*EXCERPTED DATA*
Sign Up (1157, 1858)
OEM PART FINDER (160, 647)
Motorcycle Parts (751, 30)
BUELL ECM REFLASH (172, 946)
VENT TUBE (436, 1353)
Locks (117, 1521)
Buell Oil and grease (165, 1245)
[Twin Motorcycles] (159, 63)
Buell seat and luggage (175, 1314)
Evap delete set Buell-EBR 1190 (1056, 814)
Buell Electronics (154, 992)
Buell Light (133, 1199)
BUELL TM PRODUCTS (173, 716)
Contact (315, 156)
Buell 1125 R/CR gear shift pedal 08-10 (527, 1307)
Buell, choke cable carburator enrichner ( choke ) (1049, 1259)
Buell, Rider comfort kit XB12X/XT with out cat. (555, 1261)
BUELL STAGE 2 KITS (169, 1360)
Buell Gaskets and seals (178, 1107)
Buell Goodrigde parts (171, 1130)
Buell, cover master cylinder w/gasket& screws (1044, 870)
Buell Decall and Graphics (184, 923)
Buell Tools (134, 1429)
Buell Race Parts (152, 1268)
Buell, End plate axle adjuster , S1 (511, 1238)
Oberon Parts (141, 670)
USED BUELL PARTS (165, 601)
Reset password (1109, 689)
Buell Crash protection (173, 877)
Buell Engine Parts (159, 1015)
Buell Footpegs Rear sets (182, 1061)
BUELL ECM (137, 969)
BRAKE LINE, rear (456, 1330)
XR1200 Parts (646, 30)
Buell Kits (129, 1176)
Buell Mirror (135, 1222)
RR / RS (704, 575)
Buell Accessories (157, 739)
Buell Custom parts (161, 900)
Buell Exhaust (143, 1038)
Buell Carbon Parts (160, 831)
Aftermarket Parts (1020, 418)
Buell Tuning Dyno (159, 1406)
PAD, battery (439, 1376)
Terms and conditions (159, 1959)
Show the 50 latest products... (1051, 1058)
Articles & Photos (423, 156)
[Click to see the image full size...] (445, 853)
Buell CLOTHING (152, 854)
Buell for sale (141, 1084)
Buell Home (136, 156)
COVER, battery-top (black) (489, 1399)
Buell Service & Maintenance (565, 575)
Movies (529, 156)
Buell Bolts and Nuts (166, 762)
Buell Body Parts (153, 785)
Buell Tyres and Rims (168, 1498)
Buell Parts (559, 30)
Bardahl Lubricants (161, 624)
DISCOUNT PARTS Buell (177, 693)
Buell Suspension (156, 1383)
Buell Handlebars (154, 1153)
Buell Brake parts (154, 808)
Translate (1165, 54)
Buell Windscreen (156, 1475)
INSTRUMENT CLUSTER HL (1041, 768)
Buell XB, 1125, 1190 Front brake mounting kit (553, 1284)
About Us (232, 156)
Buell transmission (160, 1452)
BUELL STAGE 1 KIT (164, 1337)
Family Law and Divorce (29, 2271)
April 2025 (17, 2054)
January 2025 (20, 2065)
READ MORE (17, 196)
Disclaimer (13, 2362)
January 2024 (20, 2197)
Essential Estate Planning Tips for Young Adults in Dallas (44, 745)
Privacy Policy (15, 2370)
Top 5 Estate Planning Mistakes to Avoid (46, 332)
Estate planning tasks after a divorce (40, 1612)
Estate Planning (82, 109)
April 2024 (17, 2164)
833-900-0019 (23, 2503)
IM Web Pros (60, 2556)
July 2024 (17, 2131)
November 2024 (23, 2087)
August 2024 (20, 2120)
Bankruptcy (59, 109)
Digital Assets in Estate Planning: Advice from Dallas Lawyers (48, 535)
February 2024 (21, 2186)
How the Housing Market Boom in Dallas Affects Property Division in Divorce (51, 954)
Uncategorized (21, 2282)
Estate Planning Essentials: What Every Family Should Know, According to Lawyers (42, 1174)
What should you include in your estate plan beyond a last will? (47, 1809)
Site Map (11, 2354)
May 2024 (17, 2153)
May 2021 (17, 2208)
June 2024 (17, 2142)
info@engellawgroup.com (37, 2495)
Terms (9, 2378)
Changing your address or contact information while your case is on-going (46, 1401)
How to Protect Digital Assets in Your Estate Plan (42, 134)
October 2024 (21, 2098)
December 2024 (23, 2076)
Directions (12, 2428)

*TASK DETAILS*
The answer should be one number, namely how many lines of the entries above include the string "battery".

*REPLY TO THE EXERCISE*
2